I listened last night to the audio of our daughter's wedding, and on the recording you can hear occasional errors - standout voices, missed entrances, fluffed cutoffs, wrong notes etc. I missed one entrance in the Mozart "Benedictus". We are definitely not the Tallis Scholars or The Sixteen, although we aspire to that sound. :-D But at the time it sounded glorious and you can't flyspeck these things in retrospect.
As a general rule, unless a singer is outrageously loud it's not a problem, and older cracked-voice folks like Brother Eyer (a forced rhyme for "choir") are completely inaudible beyond the choir loft rail, so nobody worries about it. We have a couple of very elderly people who love singing in the choir, and it would be horribly cruel to disinvite them because they're not hurting anyone.
Even the occasional foghorn bellower (we have one) doesn't need to be tossed out of the choir - our music director asks them to sing a little quieter "for balance" and concentrates on vocal coaching.
You sing the best stuff you can without crashing and burning, and you don't obsess over minor bobbles. As our music director says, "Nobody died, and nobody lost a million dollars, so it's all good."
There's plenty of opportunity for new songs in the psalm settings, the offertory and the communion anthem - although our GIRM (General Instructions for the Roman Missal) sets some limits.

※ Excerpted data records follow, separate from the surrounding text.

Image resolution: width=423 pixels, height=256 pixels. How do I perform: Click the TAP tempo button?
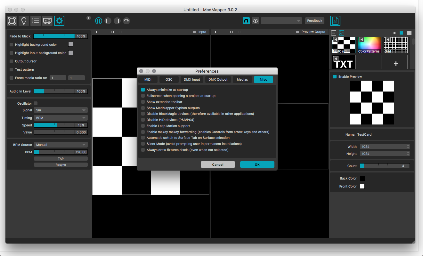(61, 158)
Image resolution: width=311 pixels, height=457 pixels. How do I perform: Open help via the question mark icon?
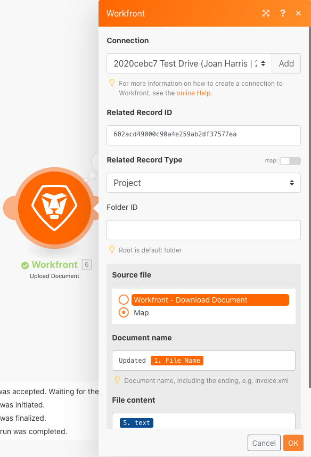tap(282, 13)
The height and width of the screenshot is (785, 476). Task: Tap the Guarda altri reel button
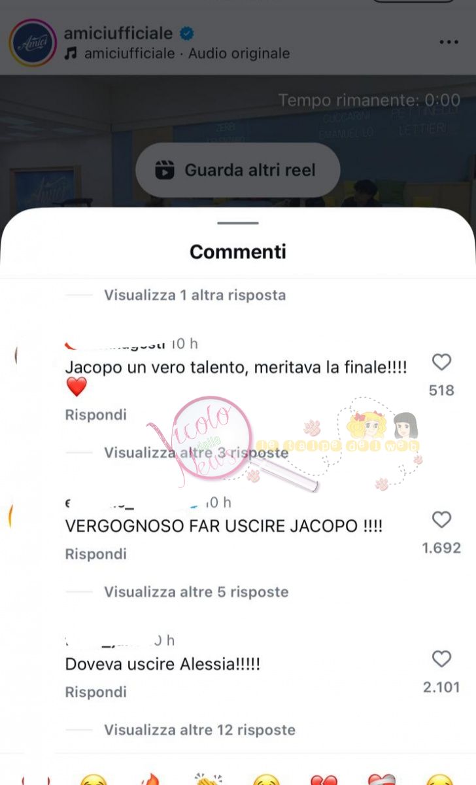pos(237,170)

My personal opinion is that we Catholics have a treasury of over 800 years of particularly fine music written for the Mass that has passed the test of time, and it should be used more often rather than focusing exclusively on music from the last 10-15 years. There is GREAT stuff to be sung and it reminds us of our continuity.

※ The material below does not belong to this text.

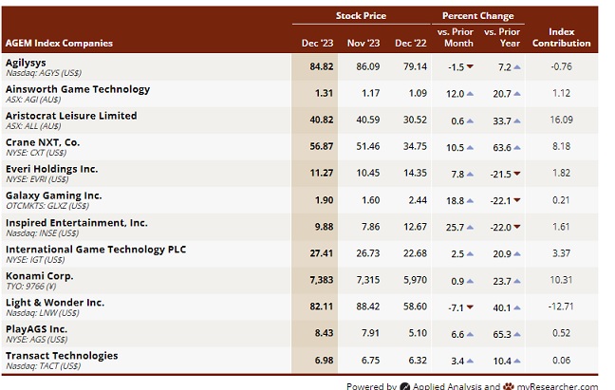
Task: Open the Aristocrat Leisure Limited row name
Action: [71, 116]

And dancing is right out for us - although it's fine if you're evangelical or pentecostal because it's part of that tradition. One thing I've found is that the "liturgical dancers" who impose themselves on Episcopal and (heaven forfend) Catholic churches are the ladies who couldn't possibly get a gig anywhere else.

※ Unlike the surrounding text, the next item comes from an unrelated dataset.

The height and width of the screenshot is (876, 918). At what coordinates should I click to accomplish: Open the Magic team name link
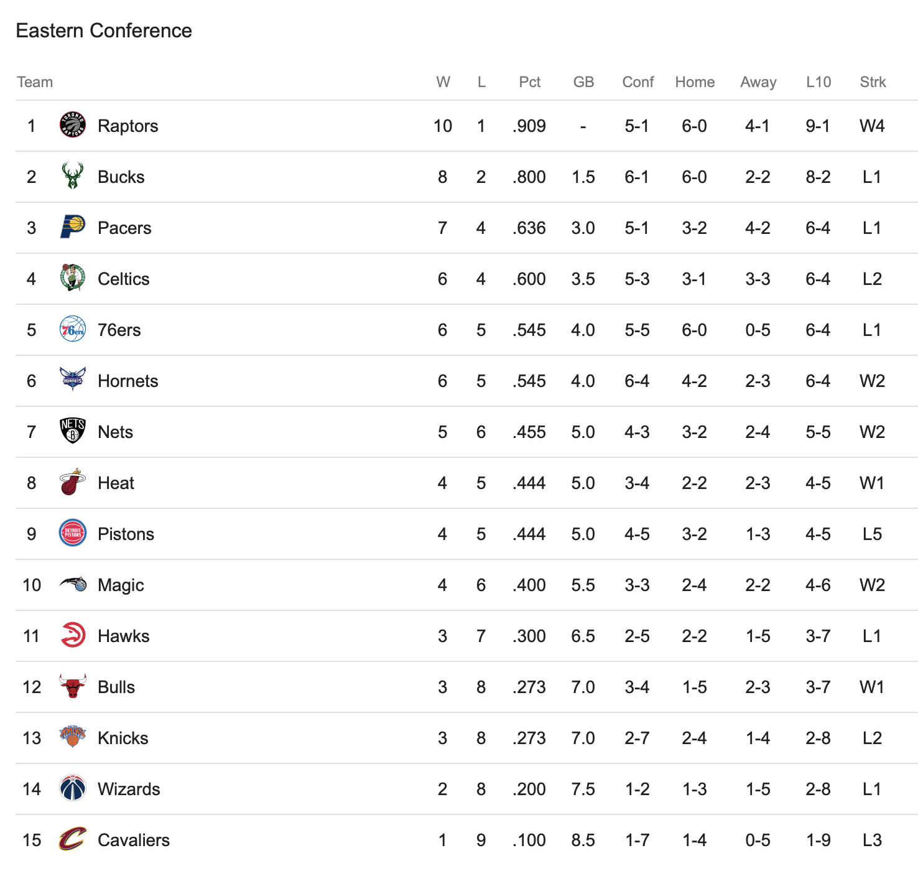tap(121, 585)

I find it lamentable that the music of anti-Catholic religious traditions have wormed their way into the Church. Liberals and progressives have long held tradition in any form in disdain and it comes as no surprise to me that the liberals within the Church are stripping away her sense of traditional music to the point where most Catholics have little understanding or regard for the Church’s historical heritage and yet go chasing after the often theologically challenged traditions of non-Catholic worshipping communities.
You're probably right. I'm not a music expert, but Peter Kreeft has said that, in his experience, the most influential of his proofs for the existence of God is simply, "The music of Bach. You either get this one or you don't."
He said many people have told him that this simple line resulted in their ultimate conversion.